Anche il Centro di ricerche internazionali di Sciences Po (Ceri) ha espresso solidarietà con gli studenti, in un comunicato in cui, prendendo le distanze dall’amministrazione dell’ateneo, ha dichiarato: «In un istituto di insegnamento superiore aperto al mondo, le posizioni degli studenti sull’attualità internazionale sono legittime e la risposta dell’istituzione non può essere quella di chiamare la polizia». Mentre il Comitato di solidarietà per la Palestina negoziava con l’amministrazione di Sciences Po, fuori dall’ateneo continuavano ad arrivare persone, soprattutto studenti di Sciences Po o di altre università della capitale.
«La nostra forza veniva dall’avere tutte quelle persone in strada davanti a noi che facevano vedere quanto non fossimo quella minoranza sovversiva che l’amministrazione voleva farci sembrare, ma una parte consistente della comunità studentesca», continua Thomas, che in quel momento si trovava all’interno dell’università. Nel pomeriggio, fuori dal campus è arrivato un gruppo di manifestanti pro Israele. Alcuni tra questi, come testimoniato dai molti giornalisti sul posto, si sono avvicinati agli studenti cercando lo scontro e scatenando l’intervento della polizia, che li ha poi allontanati dagli studenti, mentre il gruppo di ebrei antisionisti Tsedek si è interposto tra i due gruppi.
Nel frattempo, gli studenti all’interno dell’università sono arrivati a un accordo con l’amministrazione, che ha accettato di organizzare un incontro con l’intero corpo studenti durante il quale discutere anche la questione dei partenariati tra Sciences Po e le università israeliane, e di sospendere i procedimenti disciplinari avviati nel corso dell’ultima settimana di mobilitazione. Un accordo che gli studenti hanno visto come una vittoria, soprattutto per il fatto che l’amministrazione di Sciences Po ha in qualche modo riconosciuto la legittimità del movimento e le sue richieste, e che sperano possa ispirare gli studenti di altre università in Francia e in Europa.

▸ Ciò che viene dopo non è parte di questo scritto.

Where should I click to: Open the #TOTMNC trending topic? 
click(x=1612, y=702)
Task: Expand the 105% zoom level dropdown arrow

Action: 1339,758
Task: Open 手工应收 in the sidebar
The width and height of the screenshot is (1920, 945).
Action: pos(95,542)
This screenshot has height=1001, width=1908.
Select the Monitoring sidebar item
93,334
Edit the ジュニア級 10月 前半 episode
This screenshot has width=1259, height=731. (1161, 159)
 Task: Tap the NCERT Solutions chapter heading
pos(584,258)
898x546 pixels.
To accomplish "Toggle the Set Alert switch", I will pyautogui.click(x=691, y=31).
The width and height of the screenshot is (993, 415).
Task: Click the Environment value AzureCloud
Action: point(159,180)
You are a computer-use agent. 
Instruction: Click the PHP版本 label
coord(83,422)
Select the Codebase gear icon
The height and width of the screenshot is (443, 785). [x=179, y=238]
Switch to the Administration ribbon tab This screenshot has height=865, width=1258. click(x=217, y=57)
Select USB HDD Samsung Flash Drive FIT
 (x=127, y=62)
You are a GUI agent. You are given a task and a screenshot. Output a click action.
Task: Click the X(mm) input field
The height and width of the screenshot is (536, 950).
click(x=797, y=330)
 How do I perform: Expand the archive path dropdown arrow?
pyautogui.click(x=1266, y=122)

«Per quanto l’amministrazione ci potesse minacciare con l’espulsione, la perdita del nostro diploma, eccetera, quello a cui noi pensavamo, e uno dei motti dell’occupazione, era proprio che non ci sono più università a Gaza», conclude Thomas, «noi possiamo essere messi in condizioni difficili, ma i nostri colleghi palestinesi o sono morti o non potranno mai finire i loro studi, perché Israele ha distrutto le loro università».